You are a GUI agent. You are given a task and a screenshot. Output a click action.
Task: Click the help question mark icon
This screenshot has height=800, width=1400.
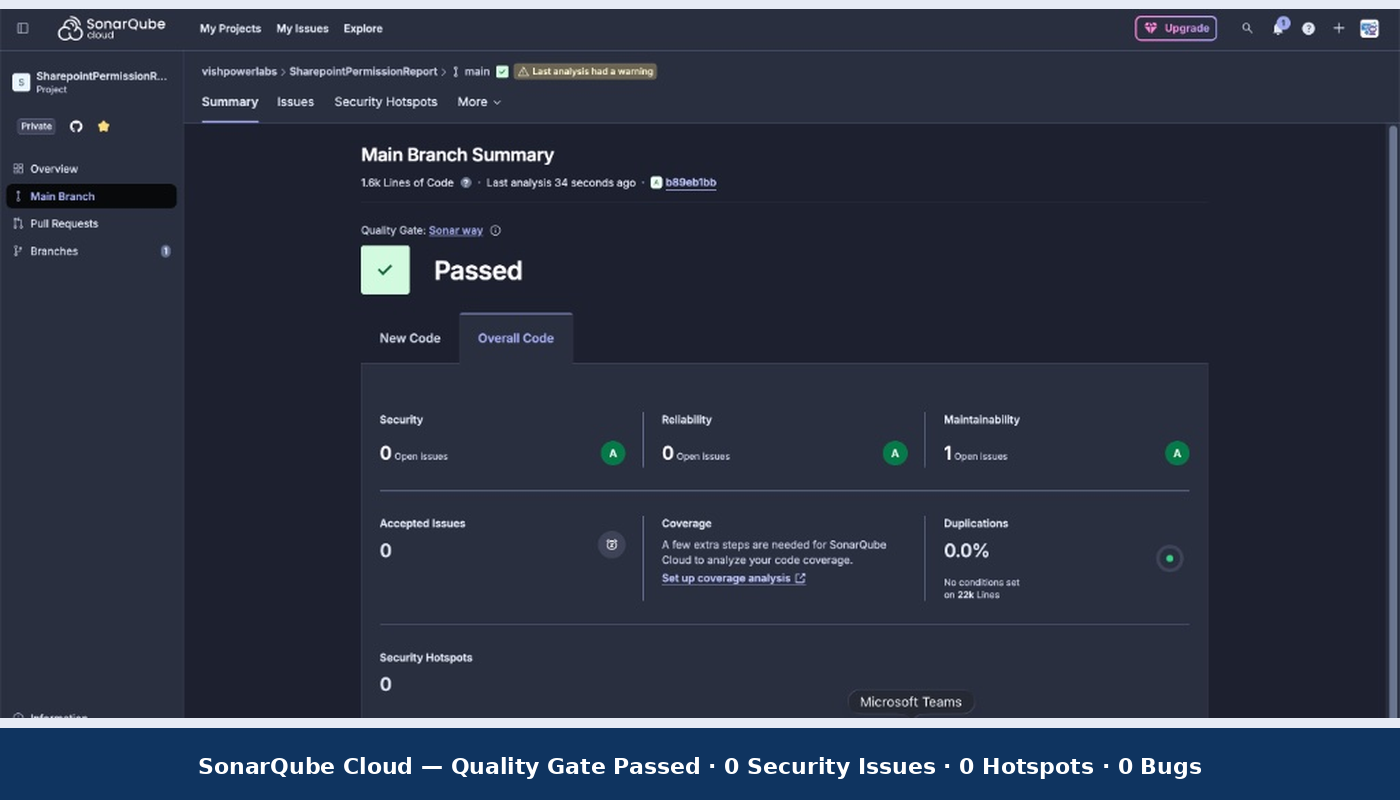coord(1308,28)
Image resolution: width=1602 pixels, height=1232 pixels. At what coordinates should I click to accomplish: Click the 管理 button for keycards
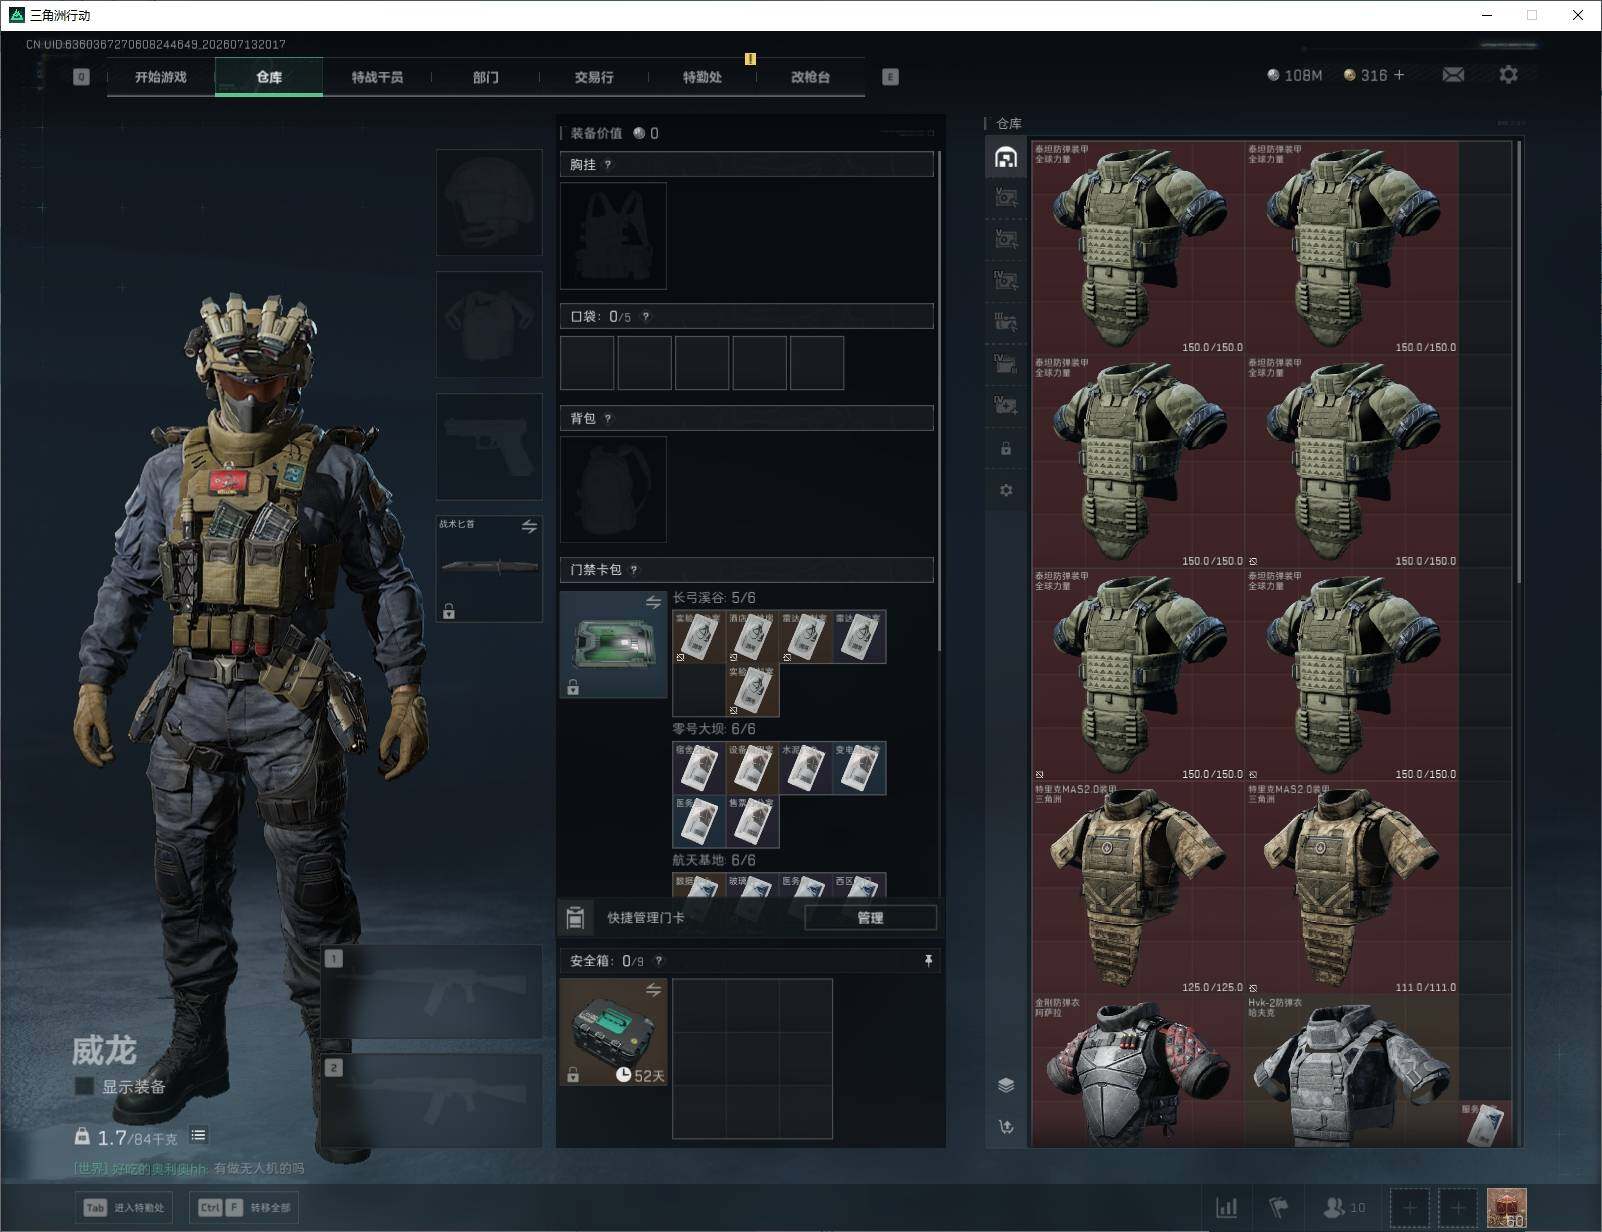pos(870,918)
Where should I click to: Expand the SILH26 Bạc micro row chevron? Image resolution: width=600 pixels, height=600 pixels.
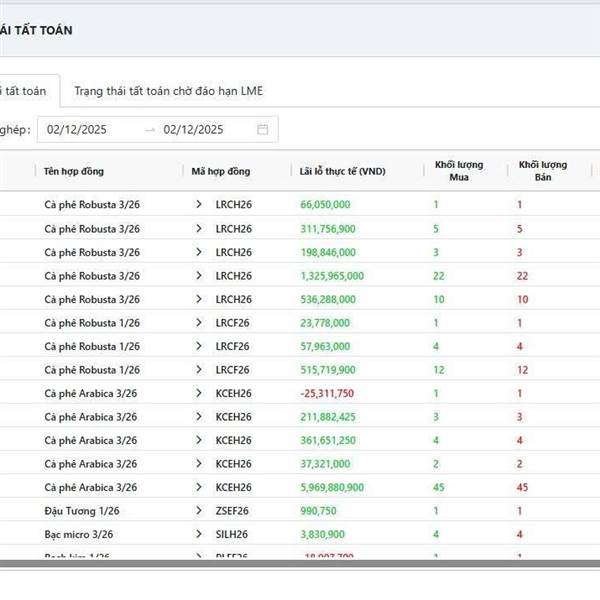tap(199, 535)
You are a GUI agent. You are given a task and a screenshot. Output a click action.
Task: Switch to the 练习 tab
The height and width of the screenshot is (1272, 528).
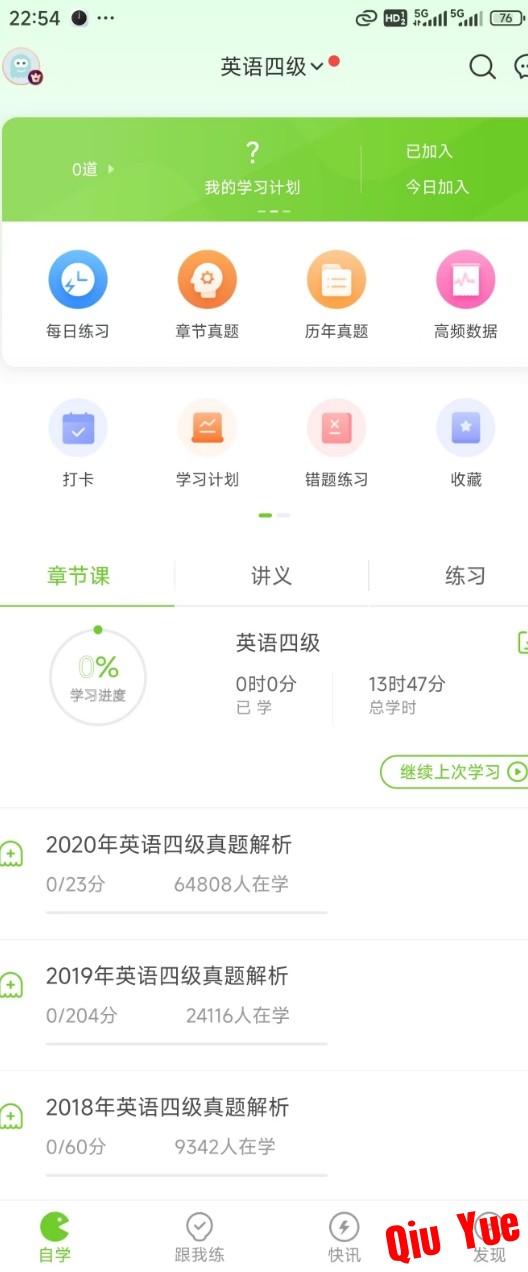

» Task directions
What this calls for is the material above set down exactly, pictures excluded.

» Completed task
You are a GUI agent. You are given a task and a screenshot. Output a click action.
Task: Click the help question mark icon
This screenshot has height=800, width=1400.
coord(1308,28)
Image resolution: width=1602 pixels, height=1232 pixels. At what coordinates should I click to accomplish: Click the 管理 button for keycards
pos(870,918)
Where should I click to: Expand the SILH26 Bạc micro row chevron? Image resolution: width=600 pixels, height=600 pixels.
tap(199, 535)
You are a GUI agent. You are given a task and a screenshot. Output a click action.
Task: Switch to the 练习 tab
The height and width of the screenshot is (1272, 528).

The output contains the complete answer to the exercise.